Introduction
The book before you consists of forty chapters, originally individual essays or reviews written over the past several years, collected now for the first time. Several originally appeared in small circulation journals, likely unavailable to even the most hardened chess history aficionado. Every essay has been revised, some through minor changes, others receiving a major overhaul, including new material. Over 500 chess games are presented, most long forgotten by lovers of the game. After a fashion, this work stands as a companion volume to my Essays in American Chess History (Caissa Editions: Yorklyn, Delaware 2002), which brought together thirty of my earlier pieces.
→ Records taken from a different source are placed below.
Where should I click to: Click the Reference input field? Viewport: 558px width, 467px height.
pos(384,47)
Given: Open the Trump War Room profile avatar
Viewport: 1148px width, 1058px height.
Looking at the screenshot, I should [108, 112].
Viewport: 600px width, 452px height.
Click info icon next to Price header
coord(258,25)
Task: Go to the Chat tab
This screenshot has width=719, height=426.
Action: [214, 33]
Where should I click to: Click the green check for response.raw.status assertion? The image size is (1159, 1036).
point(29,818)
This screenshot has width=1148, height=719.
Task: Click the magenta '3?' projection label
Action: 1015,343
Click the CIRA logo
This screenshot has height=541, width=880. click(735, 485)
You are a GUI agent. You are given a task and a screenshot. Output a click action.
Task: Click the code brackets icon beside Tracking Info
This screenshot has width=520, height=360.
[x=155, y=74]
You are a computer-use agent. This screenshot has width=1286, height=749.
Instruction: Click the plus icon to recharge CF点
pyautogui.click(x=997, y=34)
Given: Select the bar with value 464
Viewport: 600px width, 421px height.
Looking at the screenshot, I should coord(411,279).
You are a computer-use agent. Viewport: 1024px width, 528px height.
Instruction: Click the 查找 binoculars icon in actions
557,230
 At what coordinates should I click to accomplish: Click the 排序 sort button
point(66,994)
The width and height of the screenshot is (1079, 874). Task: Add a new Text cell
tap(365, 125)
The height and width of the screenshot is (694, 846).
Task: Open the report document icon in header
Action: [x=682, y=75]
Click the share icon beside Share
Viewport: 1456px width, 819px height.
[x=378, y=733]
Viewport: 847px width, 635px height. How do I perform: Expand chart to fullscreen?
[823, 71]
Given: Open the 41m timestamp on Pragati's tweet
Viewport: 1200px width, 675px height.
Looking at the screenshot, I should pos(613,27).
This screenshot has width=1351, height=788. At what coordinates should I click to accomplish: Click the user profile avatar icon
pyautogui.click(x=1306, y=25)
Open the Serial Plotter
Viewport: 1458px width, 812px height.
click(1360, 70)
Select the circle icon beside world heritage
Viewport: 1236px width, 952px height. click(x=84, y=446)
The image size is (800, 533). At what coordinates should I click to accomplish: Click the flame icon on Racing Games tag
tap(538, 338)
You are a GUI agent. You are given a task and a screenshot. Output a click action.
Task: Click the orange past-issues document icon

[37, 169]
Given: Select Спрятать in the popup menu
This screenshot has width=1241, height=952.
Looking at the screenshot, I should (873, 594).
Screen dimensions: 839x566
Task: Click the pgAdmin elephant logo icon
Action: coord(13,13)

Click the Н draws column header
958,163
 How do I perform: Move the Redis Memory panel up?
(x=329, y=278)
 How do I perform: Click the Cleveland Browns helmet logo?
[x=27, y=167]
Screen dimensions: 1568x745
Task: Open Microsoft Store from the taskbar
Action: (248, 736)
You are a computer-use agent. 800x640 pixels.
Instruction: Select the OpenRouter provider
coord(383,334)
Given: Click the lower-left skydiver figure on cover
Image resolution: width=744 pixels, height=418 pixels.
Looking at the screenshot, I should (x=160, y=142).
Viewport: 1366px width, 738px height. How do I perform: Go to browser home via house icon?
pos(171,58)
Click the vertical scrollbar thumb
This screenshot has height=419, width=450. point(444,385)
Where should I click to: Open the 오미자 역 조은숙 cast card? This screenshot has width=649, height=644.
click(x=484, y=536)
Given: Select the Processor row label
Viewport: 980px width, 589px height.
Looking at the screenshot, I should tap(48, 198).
Each piece, whether essay or review, began as an exercise in making sense of some small portion of the vast material avai1able to chess historians (a general and admittedly imprecise term I use to associate individuals whose interests include chess biography, chess tournaments, matches and exhibitions, as well as chess politics, patronage and personalities of an earlier day). Chess figures as well known as Steinitz, Lasker, Staunton and Marshall are considered, along with the more obscure, but in ways no less fascinating, such as Sellman, Whitaker, Chajes and Smythe. In reviewing books, particularly in reviewing annual collections of chess magazines such as The Chess Player s Chronicle and The British Chess Review, I have attempted more to explain something about their importance as resources for enlarging our knowledge about our game's past than merely suggesting whether a given volume should be purchased. How successful I have been in conveying something of my love for chess and its past is left to each reader's judgment.
No work about the past can be successfully written without thanks to many in the present. Among those who have he1ped directly or indirectly with producing whatever value this book has are Vlastimil Fiala, Jeremy Gaige, Kathy McCrory, Eduardo Mercere, Jacques N. Pope, Olimpiu Urcan, and Edward Winter. I thank them all. Special thanks go to John Donaldson, my co-author for Chapter 25, and to Neil Brennen, who had the patience to interview me (Chapter 23). Thanks, too, to Jeffery Martin, former Reference Librarian at the John G. White Collection, Cleveland Public Library. Errors appearing herein are my responsibility.